Le récent colloque « Tatouage. L’art aura-t-il ta peau ? » organisé par HAR, l’université de Nantes et l’Institut Art et Droit à l’INHA en juin 2023, a mis à nu un cas extrême de tension entre le caractère éphémère d’un art sur la peau et la conservation à des fins artistiques du geste et des figures qu’il instaure. L’inventivité et la diversité des moyens de conservation-transposition, mémorisation filmique et photographique, apports du numérique- sur fond de questionnement éthique et de divergences sur le statut même de l’acte ne sont pas sans rappeler les problématiques liées à l’art urbain que dans un colloque plus ancien, les 13 et 14 octobre 2016, à la Grande Halle de la Villette à Paris, « État de l’art urbain, Oxymores III » , HAR et le ministère de la Culture avaient explorées (https://www.dailymotion.com/video/x553qs5).

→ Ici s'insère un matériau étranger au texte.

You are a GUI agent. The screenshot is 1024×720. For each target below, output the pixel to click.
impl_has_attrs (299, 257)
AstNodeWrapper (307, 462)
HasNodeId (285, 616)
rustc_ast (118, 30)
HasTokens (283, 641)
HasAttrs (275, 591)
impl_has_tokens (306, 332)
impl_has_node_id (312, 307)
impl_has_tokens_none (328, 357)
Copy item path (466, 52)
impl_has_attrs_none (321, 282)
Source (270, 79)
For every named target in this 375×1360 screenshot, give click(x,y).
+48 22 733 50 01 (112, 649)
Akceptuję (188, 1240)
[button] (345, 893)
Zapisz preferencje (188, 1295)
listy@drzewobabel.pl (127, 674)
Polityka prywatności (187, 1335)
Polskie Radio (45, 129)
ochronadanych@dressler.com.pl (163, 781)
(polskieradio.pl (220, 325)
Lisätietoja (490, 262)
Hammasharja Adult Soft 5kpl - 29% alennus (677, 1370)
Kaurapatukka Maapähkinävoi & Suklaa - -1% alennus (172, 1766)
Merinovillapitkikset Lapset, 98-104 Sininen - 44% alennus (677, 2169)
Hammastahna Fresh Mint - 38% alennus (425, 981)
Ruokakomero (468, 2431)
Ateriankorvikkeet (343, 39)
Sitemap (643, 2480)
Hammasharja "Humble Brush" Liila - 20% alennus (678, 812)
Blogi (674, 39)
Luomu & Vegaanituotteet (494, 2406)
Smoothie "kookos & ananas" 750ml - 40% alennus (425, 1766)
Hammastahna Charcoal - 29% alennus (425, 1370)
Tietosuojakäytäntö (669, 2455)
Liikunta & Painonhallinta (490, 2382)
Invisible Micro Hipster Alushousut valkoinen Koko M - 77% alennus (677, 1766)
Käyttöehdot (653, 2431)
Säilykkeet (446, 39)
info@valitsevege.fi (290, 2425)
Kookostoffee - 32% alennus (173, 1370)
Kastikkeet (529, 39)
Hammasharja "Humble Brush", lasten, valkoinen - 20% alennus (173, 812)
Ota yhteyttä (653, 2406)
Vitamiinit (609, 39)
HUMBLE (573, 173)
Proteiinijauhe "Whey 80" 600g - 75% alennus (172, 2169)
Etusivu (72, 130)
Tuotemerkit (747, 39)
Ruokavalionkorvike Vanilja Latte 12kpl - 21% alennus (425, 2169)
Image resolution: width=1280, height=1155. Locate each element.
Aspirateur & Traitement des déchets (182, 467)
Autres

L’équipe Cinéma travaille sur un art d’enregistrement qui a, pour cela dès ses débuts, « fait patrimoine ». Elle a pu contribuer à la patrimonialisation d’une pratique autrefois illégitime et tenue paradoxalement pour éphémère (la reprise de l’exploitation d’un vieux film est une invention tardive, qui a précédé la multiplication des supports de reproduction jusqu’au numérique unificateur et à la nouvelle économie des « films restaurés »), notamment dans les champs de recherche sur la relation à la peinture et à l’histoire de l’art et l’étude des discours et l’édition des écrits suscités par le cinéma. Attentive aussi à la création contemporaine, elle présente, lors de ces journées, un film « HAR » issue d’une recherche-création qui retrouve l’éphémère de la séance de cinéma dans les visages de ses spectateurs en un lieu, Kassel, où habituellement se résout tous les cinq ans, par la fréquentation de masse et le marché, la dialectique du patrimoine et de l’ultra contemporain, mais où se propagea, en juin 2022, le feu (éphémère ou pas) d’un scandale et d’une censure : la documenta 15.

La question du reenactment, du play it again est un des points forts de la réflexion de l’équipe Théâtre, dont toute une composante s’interroge -sous le titre « Performer l’archive »- sur les vertus heuristiques de l’expérimentation théâtrale contemporaine pour éclairer les archives du théâtre français ancien, entre le XIVe et le XVIIIe siècle. La « consolidation » de l’éphémère -dont la transformation d’un événement en architecture, le Redentore, forme l’emblème- se nourrit d’un aller-retour entre passé et présent que les programmes de HAR sur la mémoire photographique de l’œuvre et de la performance, et la virtualisation (cloning sonore, patrimoine “augmenté” etc.), l’analyse en acte des conditions de possibilité de la transposition contemporaine de la revue Les Temps Modernes fondée par Sartre en 1945 par nos collègues philosophes mettent en œuvre. Deux conférences invitées lancées à des collègues étrangers reconnus permettront d’élargir le débat.

[1] Titre d’une pièce de théâtre de Michel Seuphor (1926) dont le décor avait été dessiné par Piet Mondrian.